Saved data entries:
--*--

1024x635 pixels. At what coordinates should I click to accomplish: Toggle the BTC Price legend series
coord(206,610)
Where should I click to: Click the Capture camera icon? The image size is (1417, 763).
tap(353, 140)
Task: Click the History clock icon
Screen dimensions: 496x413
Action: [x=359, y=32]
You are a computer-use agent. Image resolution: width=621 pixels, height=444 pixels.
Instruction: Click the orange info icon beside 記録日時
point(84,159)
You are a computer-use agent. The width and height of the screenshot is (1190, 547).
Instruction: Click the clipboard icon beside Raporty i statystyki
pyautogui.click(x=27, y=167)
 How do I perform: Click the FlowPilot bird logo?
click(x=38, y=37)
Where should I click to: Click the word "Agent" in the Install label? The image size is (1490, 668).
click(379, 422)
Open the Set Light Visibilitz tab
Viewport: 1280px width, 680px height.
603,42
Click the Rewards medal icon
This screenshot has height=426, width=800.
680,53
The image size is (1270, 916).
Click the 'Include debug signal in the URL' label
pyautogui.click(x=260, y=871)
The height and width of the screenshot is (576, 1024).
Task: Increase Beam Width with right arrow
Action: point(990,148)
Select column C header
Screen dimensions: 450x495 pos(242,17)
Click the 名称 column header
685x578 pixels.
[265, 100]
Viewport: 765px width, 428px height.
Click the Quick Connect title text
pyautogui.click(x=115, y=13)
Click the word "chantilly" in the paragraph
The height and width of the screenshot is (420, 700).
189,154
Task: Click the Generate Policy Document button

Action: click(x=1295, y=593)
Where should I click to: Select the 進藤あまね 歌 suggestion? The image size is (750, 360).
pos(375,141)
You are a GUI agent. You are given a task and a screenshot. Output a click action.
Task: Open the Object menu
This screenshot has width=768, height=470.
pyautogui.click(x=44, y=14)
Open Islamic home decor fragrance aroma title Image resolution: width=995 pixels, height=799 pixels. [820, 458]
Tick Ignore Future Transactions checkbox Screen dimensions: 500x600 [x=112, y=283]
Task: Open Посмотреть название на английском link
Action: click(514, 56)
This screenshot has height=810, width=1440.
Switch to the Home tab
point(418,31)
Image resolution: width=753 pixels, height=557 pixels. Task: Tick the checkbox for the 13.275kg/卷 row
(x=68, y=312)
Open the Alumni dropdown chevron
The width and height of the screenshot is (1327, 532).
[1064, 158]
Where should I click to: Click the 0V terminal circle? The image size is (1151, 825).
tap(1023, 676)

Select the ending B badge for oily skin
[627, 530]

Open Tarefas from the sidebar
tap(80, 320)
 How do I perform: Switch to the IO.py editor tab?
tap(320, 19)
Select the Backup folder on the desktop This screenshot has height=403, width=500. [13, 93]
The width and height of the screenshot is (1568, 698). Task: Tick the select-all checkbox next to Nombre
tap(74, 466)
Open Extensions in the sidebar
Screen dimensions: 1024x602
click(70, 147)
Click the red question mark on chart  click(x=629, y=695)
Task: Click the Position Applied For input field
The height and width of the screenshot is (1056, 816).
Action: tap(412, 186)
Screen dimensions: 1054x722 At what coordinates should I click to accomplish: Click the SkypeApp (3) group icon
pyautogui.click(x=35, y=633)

--*--

Starting at the line that contains "Open the Alumni dropdown chevron", retype each line through the last one in the records, both included, and add nothing.

= Expected output =
Open the Alumni dropdown chevron
The width and height of the screenshot is (1327, 532).
[1064, 158]
Where should I click to: Click the 0V terminal circle? The image size is (1151, 825).
tap(1023, 676)

Select the ending B badge for oily skin
[627, 530]

Open Tarefas from the sidebar
tap(80, 320)
 How do I perform: Switch to the IO.py editor tab?
tap(320, 19)
Select the Backup folder on the desktop This screenshot has height=403, width=500. [13, 93]
The width and height of the screenshot is (1568, 698). Task: Tick the select-all checkbox next to Nombre
tap(74, 466)
Open Extensions in the sidebar
Screen dimensions: 1024x602
click(70, 147)
Click the red question mark on chart  click(x=629, y=695)
Task: Click the Position Applied For input field
The height and width of the screenshot is (1056, 816).
Action: tap(412, 186)
Screen dimensions: 1054x722 At what coordinates should I click to accomplish: Click the SkypeApp (3) group icon
pyautogui.click(x=35, y=633)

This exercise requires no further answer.